* [What to do] Every line below is to be quoted exactly, with nothing added or dropped.

(Source records)
--------------------

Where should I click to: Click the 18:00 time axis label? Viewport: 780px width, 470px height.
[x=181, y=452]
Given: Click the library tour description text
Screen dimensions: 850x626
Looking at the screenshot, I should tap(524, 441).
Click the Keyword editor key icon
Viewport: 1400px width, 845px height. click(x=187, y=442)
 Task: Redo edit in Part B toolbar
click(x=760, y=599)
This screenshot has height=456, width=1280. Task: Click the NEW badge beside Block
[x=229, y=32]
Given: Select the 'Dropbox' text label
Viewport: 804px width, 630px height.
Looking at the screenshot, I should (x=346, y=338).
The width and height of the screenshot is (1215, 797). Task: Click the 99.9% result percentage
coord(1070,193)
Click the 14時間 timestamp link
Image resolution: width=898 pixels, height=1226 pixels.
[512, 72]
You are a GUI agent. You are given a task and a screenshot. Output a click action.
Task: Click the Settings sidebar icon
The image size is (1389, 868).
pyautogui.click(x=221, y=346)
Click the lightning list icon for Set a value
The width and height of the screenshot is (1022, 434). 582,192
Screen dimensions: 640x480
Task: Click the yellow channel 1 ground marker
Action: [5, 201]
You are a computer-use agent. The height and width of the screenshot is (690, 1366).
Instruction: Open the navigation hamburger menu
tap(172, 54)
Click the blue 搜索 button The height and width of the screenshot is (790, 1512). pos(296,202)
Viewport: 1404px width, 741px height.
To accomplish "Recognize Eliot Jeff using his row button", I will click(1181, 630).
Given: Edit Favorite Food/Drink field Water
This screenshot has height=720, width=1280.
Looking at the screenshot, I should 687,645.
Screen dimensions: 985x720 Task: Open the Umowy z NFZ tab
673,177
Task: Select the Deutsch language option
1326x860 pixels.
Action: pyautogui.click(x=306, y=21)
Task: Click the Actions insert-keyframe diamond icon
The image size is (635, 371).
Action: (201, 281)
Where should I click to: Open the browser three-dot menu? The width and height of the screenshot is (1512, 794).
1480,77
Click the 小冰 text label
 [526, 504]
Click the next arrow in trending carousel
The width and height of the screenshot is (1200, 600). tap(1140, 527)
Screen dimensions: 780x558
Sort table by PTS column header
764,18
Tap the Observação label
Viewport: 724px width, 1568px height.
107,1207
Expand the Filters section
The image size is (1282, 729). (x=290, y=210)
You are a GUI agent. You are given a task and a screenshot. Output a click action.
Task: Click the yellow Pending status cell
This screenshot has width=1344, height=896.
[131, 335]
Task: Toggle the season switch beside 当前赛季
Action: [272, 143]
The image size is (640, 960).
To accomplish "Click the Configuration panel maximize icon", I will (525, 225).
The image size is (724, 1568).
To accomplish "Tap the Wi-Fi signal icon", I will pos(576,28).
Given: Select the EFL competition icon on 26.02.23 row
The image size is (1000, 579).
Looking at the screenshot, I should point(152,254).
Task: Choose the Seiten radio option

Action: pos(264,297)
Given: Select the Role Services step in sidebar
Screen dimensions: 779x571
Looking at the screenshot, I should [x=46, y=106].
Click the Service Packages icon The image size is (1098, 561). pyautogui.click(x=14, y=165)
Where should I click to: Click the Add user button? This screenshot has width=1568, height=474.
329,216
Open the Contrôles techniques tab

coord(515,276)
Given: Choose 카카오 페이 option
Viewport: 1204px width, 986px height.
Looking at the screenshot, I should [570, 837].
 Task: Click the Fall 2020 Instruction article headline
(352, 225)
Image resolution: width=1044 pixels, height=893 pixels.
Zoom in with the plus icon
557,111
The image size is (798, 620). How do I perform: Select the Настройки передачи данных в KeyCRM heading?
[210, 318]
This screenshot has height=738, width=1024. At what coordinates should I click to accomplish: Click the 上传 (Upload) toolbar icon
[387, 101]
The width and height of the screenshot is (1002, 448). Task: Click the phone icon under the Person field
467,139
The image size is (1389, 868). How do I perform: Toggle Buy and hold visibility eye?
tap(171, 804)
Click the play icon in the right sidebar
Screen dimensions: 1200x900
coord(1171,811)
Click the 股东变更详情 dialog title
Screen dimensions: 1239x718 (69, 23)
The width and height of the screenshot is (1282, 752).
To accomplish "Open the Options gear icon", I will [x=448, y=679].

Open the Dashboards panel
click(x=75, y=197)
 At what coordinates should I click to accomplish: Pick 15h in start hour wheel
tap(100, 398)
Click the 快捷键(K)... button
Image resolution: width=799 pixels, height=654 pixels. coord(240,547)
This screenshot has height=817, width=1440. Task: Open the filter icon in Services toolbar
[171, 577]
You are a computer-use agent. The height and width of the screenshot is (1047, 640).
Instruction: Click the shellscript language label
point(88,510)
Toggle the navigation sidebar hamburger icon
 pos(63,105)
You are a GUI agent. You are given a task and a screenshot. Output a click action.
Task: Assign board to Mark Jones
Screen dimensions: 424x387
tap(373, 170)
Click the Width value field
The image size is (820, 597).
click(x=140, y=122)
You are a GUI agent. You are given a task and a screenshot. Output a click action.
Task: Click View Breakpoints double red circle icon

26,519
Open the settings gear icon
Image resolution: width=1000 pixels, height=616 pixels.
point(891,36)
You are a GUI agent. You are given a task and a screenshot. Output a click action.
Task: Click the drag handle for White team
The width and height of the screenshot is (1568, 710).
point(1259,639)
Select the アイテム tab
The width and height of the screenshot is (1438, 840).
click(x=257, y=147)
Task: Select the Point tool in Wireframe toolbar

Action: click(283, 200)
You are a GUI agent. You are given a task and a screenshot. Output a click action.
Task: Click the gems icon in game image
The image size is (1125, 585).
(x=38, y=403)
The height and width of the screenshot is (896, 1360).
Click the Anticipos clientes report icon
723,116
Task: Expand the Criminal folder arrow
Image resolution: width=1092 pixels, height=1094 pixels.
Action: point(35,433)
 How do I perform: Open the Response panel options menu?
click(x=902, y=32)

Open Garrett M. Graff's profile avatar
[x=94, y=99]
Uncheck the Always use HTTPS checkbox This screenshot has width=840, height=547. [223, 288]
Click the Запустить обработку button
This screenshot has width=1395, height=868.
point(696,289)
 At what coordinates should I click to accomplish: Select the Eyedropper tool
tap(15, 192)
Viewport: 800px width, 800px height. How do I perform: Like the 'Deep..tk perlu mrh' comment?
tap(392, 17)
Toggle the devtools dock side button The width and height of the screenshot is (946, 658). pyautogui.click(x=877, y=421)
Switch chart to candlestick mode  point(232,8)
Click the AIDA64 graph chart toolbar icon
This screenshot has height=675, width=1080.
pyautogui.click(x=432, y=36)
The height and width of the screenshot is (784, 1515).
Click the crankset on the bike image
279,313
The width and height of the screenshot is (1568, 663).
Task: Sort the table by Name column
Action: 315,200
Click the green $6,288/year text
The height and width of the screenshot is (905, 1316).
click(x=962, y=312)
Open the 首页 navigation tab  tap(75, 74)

--------------------

* [Completed task]
Where should I click to: Click the 18:00 time axis label? Viewport: 780px width, 470px height.
[x=181, y=452]
Given: Click the library tour description text
Screen dimensions: 850x626
Looking at the screenshot, I should tap(524, 441).
Click the Keyword editor key icon
Viewport: 1400px width, 845px height. click(x=187, y=442)
 Task: Redo edit in Part B toolbar
click(x=760, y=599)
This screenshot has height=456, width=1280. Task: Click the NEW badge beside Block
[x=229, y=32]
Given: Select the 'Dropbox' text label
Viewport: 804px width, 630px height.
Looking at the screenshot, I should (x=346, y=338).
The width and height of the screenshot is (1215, 797). Task: Click the 99.9% result percentage
coord(1070,193)
Click the 14時間 timestamp link
Image resolution: width=898 pixels, height=1226 pixels.
[512, 72]
You are a GUI agent. You are given a task and a screenshot. Output a click action.
Task: Click the Settings sidebar icon
The image size is (1389, 868).
pyautogui.click(x=221, y=346)
Click the lightning list icon for Set a value
The width and height of the screenshot is (1022, 434). 582,192
Screen dimensions: 640x480
Task: Click the yellow channel 1 ground marker
Action: [5, 201]
You are a computer-use agent. The height and width of the screenshot is (690, 1366).
Instruction: Open the navigation hamburger menu
tap(172, 54)
Click the blue 搜索 button The height and width of the screenshot is (790, 1512). pos(296,202)
Viewport: 1404px width, 741px height.
To accomplish "Recognize Eliot Jeff using his row button", I will click(1181, 630).
Given: Edit Favorite Food/Drink field Water
This screenshot has height=720, width=1280.
Looking at the screenshot, I should 687,645.
Screen dimensions: 985x720 Task: Open the Umowy z NFZ tab
673,177
Task: Select the Deutsch language option
1326x860 pixels.
Action: pyautogui.click(x=306, y=21)
Task: Click the Actions insert-keyframe diamond icon
The image size is (635, 371).
Action: (201, 281)
Where should I click to: Open the browser three-dot menu? The width and height of the screenshot is (1512, 794).
1480,77
Click the 小冰 text label
 [526, 504]
Click the next arrow in trending carousel
The width and height of the screenshot is (1200, 600). tap(1140, 527)
Screen dimensions: 780x558
Sort table by PTS column header
764,18
Tap the Observação label
Viewport: 724px width, 1568px height.
107,1207
Expand the Filters section
The image size is (1282, 729). (x=290, y=210)
You are a GUI agent. You are given a task and a screenshot. Output a click action.
Task: Click the yellow Pending status cell
This screenshot has width=1344, height=896.
[131, 335]
Task: Toggle the season switch beside 当前赛季
Action: [272, 143]
The image size is (640, 960).
To accomplish "Click the Configuration panel maximize icon", I will (525, 225).
The image size is (724, 1568).
To accomplish "Tap the Wi-Fi signal icon", I will pos(576,28).
Given: Select the EFL competition icon on 26.02.23 row
The image size is (1000, 579).
Looking at the screenshot, I should point(152,254).
Task: Choose the Seiten radio option

Action: pos(264,297)
Given: Select the Role Services step in sidebar
Screen dimensions: 779x571
Looking at the screenshot, I should [x=46, y=106].
Click the Service Packages icon The image size is (1098, 561). pyautogui.click(x=14, y=165)
Where should I click to: Click the Add user button? This screenshot has width=1568, height=474.
329,216
Open the Contrôles techniques tab

coord(515,276)
Given: Choose 카카오 페이 option
Viewport: 1204px width, 986px height.
Looking at the screenshot, I should [570, 837].
 Task: Click the Fall 2020 Instruction article headline
(352, 225)
Image resolution: width=1044 pixels, height=893 pixels.
Zoom in with the plus icon
557,111
The image size is (798, 620). How do I perform: Select the Настройки передачи данных в KeyCRM heading?
[210, 318]
This screenshot has height=738, width=1024. At what coordinates should I click to accomplish: Click the 上传 (Upload) toolbar icon
[387, 101]
The width and height of the screenshot is (1002, 448). Task: Click the phone icon under the Person field
467,139
The image size is (1389, 868). How do I perform: Toggle Buy and hold visibility eye?
tap(171, 804)
Click the play icon in the right sidebar
Screen dimensions: 1200x900
coord(1171,811)
Click the 股东变更详情 dialog title
Screen dimensions: 1239x718 (69, 23)
The width and height of the screenshot is (1282, 752).
To accomplish "Open the Options gear icon", I will [x=448, y=679].

Open the Dashboards panel
click(x=75, y=197)
 At what coordinates should I click to accomplish: Pick 15h in start hour wheel
tap(100, 398)
Click the 快捷键(K)... button
Image resolution: width=799 pixels, height=654 pixels. coord(240,547)
This screenshot has height=817, width=1440. Task: Open the filter icon in Services toolbar
[171, 577]
You are a computer-use agent. The height and width of the screenshot is (1047, 640).
Instruction: Click the shellscript language label
point(88,510)
Toggle the navigation sidebar hamburger icon
 pos(63,105)
You are a GUI agent. You are given a task and a screenshot. Output a click action.
Task: Assign board to Mark Jones
Screen dimensions: 424x387
tap(373, 170)
Click the Width value field
The image size is (820, 597).
click(x=140, y=122)
You are a GUI agent. You are given a task and a screenshot. Output a click action.
Task: Click View Breakpoints double red circle icon

26,519
Open the settings gear icon
Image resolution: width=1000 pixels, height=616 pixels.
point(891,36)
You are a GUI agent. You are given a task and a screenshot. Output a click action.
Task: Click the drag handle for White team
The width and height of the screenshot is (1568, 710).
point(1259,639)
Select the アイテム tab
The width and height of the screenshot is (1438, 840).
click(x=257, y=147)
Task: Select the Point tool in Wireframe toolbar

Action: click(283, 200)
You are a GUI agent. You are given a task and a screenshot. Output a click action.
Task: Click the gems icon in game image
The image size is (1125, 585).
(x=38, y=403)
The height and width of the screenshot is (896, 1360).
Click the Anticipos clientes report icon
723,116
Task: Expand the Criminal folder arrow
Image resolution: width=1092 pixels, height=1094 pixels.
Action: point(35,433)
 How do I perform: Open the Response panel options menu?
click(x=902, y=32)

Open Garrett M. Graff's profile avatar
[x=94, y=99]
Uncheck the Always use HTTPS checkbox This screenshot has width=840, height=547. [223, 288]
Click the Запустить обработку button
This screenshot has width=1395, height=868.
point(696,289)
 At what coordinates should I click to accomplish: Select the Eyedropper tool
tap(15, 192)
Viewport: 800px width, 800px height. How do I perform: Like the 'Deep..tk perlu mrh' comment?
tap(392, 17)
Toggle the devtools dock side button The width and height of the screenshot is (946, 658). pyautogui.click(x=877, y=421)
Switch chart to candlestick mode  point(232,8)
Click the AIDA64 graph chart toolbar icon
This screenshot has height=675, width=1080.
pyautogui.click(x=432, y=36)
The height and width of the screenshot is (784, 1515).
Click the crankset on the bike image
279,313
The width and height of the screenshot is (1568, 663).
Task: Sort the table by Name column
Action: 315,200
Click the green $6,288/year text
The height and width of the screenshot is (905, 1316).
click(x=962, y=312)
Open the 首页 navigation tab  tap(75, 74)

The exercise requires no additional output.